-- Problem statement --
State how many lines in the material hold the string "computer"; nothing besides that number is expected.

-- Study material --
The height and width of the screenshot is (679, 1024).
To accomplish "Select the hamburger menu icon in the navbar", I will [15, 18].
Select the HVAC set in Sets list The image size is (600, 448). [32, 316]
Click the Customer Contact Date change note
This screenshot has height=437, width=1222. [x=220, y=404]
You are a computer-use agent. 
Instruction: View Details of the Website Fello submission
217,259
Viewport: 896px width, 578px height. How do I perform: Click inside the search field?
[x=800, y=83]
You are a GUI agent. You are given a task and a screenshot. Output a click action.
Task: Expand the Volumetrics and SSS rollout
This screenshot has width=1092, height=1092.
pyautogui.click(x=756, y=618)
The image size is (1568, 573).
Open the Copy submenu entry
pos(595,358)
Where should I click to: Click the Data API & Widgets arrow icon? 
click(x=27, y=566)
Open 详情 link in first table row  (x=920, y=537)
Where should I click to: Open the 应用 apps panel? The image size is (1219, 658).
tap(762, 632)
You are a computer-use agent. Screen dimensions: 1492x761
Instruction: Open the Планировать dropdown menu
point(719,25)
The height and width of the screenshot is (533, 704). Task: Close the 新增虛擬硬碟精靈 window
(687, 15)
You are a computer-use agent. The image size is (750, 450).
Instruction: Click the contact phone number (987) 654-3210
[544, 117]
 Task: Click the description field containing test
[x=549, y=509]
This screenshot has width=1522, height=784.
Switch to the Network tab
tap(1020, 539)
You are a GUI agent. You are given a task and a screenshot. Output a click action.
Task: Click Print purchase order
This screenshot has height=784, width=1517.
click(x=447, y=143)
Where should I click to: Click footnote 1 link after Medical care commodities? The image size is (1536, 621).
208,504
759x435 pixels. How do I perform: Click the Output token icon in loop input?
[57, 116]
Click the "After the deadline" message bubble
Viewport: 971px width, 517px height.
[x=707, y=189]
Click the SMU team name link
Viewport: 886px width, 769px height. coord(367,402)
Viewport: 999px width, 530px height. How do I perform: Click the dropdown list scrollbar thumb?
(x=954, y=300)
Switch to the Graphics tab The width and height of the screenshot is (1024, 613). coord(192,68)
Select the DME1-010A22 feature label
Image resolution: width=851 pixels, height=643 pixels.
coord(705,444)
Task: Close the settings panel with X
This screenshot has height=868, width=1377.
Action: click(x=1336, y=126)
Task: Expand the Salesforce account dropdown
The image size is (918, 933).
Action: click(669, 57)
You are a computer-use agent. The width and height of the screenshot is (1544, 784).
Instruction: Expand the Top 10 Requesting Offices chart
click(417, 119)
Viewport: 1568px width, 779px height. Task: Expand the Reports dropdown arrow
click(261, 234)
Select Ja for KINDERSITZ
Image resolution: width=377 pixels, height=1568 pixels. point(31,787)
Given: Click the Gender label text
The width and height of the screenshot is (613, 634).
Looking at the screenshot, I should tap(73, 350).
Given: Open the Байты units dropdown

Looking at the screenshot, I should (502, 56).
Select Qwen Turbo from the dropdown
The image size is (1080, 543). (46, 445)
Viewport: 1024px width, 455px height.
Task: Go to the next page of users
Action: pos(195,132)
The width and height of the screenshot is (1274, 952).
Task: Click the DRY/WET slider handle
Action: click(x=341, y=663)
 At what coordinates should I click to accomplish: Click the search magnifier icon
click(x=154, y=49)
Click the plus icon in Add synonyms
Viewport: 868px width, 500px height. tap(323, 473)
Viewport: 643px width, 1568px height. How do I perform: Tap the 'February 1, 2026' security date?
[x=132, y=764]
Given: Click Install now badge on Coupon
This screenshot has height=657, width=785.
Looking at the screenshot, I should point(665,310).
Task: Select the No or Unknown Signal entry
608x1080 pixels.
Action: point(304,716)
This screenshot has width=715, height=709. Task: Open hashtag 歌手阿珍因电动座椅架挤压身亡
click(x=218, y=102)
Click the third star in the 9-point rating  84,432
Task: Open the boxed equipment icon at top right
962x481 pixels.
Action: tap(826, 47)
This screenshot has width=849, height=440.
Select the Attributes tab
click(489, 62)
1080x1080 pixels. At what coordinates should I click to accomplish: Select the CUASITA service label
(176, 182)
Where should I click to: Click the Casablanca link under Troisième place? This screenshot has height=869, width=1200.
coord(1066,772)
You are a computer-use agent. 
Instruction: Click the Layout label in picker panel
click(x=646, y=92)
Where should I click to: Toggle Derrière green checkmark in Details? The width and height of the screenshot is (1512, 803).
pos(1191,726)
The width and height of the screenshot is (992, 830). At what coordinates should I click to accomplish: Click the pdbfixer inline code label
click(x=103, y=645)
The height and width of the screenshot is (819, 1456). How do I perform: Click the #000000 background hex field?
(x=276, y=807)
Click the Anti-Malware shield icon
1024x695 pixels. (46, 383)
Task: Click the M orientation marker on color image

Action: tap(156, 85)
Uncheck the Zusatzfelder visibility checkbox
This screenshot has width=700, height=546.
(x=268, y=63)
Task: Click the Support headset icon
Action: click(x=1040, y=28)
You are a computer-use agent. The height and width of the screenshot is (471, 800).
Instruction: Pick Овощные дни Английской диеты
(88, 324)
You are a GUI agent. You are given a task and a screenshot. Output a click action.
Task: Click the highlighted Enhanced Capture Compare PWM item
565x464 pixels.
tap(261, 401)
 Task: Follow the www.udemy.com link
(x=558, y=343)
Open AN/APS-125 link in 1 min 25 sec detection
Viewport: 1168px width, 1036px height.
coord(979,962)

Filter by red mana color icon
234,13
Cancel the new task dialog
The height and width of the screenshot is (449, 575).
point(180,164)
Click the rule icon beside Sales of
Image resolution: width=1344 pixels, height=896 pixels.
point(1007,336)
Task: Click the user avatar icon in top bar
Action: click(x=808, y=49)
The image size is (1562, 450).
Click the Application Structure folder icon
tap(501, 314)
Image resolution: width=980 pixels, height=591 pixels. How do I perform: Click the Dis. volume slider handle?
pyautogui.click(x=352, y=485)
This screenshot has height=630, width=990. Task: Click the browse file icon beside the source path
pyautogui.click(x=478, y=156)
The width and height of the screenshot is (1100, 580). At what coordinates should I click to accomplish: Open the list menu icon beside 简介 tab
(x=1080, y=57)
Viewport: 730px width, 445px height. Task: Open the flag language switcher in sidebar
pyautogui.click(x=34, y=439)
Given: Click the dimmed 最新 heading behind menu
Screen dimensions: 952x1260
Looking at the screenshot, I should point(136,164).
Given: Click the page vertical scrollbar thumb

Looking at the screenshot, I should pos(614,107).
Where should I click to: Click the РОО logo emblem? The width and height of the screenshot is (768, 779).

-- Solution for this task --
6